:: EXERCISE TEXT ::
──────────────────────────────
Moderna yesterday cut its 2022 COVID-19 vaccine sales forecast, citing regulatory and production delays, and issued a 2023 outlook for the shots well below Wall Street estimates, and its shares fell as much as nine per cent before recovering.
It expects $4.5 billion to $5.5 billion in sales from signed COVID vaccine contracts for the next year, while analysts’ estimates were at $9.5 billion.
That forecast comes despite the company delaying up to $3 billion worth of 2022 vaccine sales it would now deliver in 2023 due to quality control issues at its contract manufacturing partner. The company did say the 2023 outlook excludes expected contracts with countries such as the Us and Japan, and that it anticipated the forecast to be the “floor” for next year’s sales.
Demand for COVID vaccines has waned globally. Moderna agreed earlier this year to push back deliveries on its contract with the European Union to late 2022 or early 2023. It also cancelled an existing deal with vaccine alliance GAVI, and struck a new deal to instead to supply the organisation up to 100 million doses of its updated booster vaccine in 2023 for some of the world’s poorest countries.
Moderna’s new sales forecast comes after Pfizer said it plans to quadruple the price of its COVID-19 shot once the US moves away from government funding to a private market for COVID-19 vaccines next year.
Moderna declined to answer questions on a new US price during a conference call to discuss third-quarter results. The company said the private market could be unpredictable and that vaccine deliveries might become seasonal, such as with flu shots.
“We anticipate a more fragmented customer base, including private payers, health plans, pharmacy chains, individual pharmacies and physician offices,” said Arpa Garay, Chief Commercial Officer, Moderna. “We also anticipate reduced predictability in orders.”
Along with production delays, Moderna’s third quarter was marred with manufacturing complexities due to shifting from 10-dose vials to five-dose vials and the roll out of new bivalent vaccines that target both the original coronavirus and Omicron variants, Stephane Bancel, Chief Executive, said.
“We are working through a lot of those issues as we speak,” he said.
Quality control issues at contract manufacturer Catalent have led to a slow rollout of Moderna’s retooled COVID-19 boosters.
The US health regulator has been authorising doses made at the Catalent plant on a batch-by-batch basis.
“You can tell the infancy of this company versus a Pfizer, which is scaled up and ready, and can manufacture and ship out,” said Sara LaFever, analyst, Citeline.
Moderna now expects 2022 vaccine sales of $18 billion to $19 billion compared to a prior forecast of $21 billion.
According to EU data, only around two million doses of Moderna’s updated bivalent COVID vaccine have been distributed there so far, compared with more than 13 million doses of the updated Pfizer-BioNTech vaccine. In the US, Moderna has distributed around 18.4 million doses of the new vaccine, compared with about 41.4 million Pfizer-BioNTech doses.
──────────────────────────────
:: THE DATA ::
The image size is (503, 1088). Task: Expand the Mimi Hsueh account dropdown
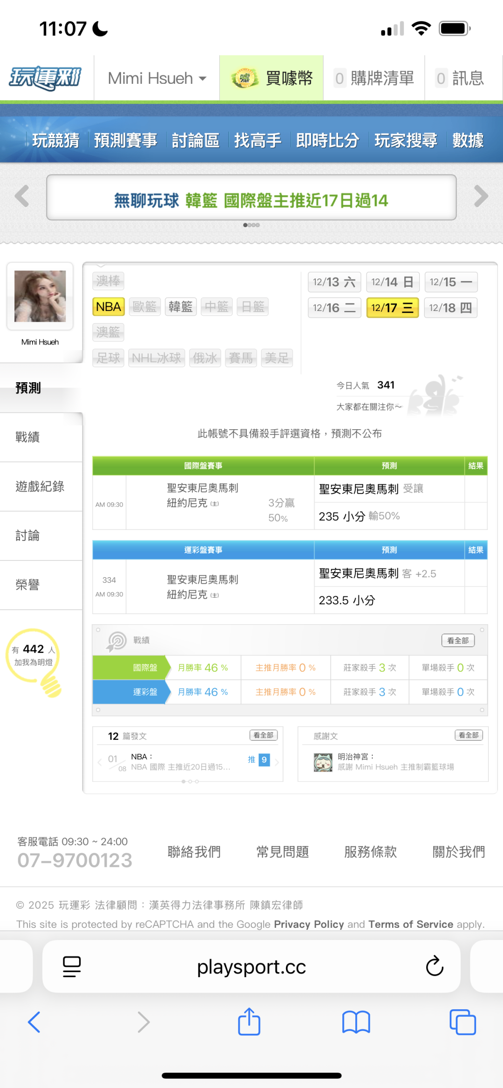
──────────────────────────────
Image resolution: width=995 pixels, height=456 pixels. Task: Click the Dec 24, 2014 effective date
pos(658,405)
──────────────────────────────
:: REQUIRED TASKS ::
a - According to the Moderna article, what range of 2022 vaccine sales does Moderna now expect?
b - Reproduce everything in the Moderna article from "Along with production" down to "retooled COVID-19 boosters.".

:: ANSWERS TO THIS EXERCISE ::
a - $18 billion to $19 billion

b -
Along with production delays, Moderna’s third quarter was marred with manufacturing complexities due to shifting from 10-dose vials to five-dose vials and the roll out of new bivalent vaccines that target both the original coronavirus and Omicron variants, Stephane Bancel, Chief Executive, said.
“We are working through a lot of those issues as we speak,” he said.
Quality control issues at contract manufacturer Catalent have led to a slow rollout of Moderna’s retooled COVID-19 boosters.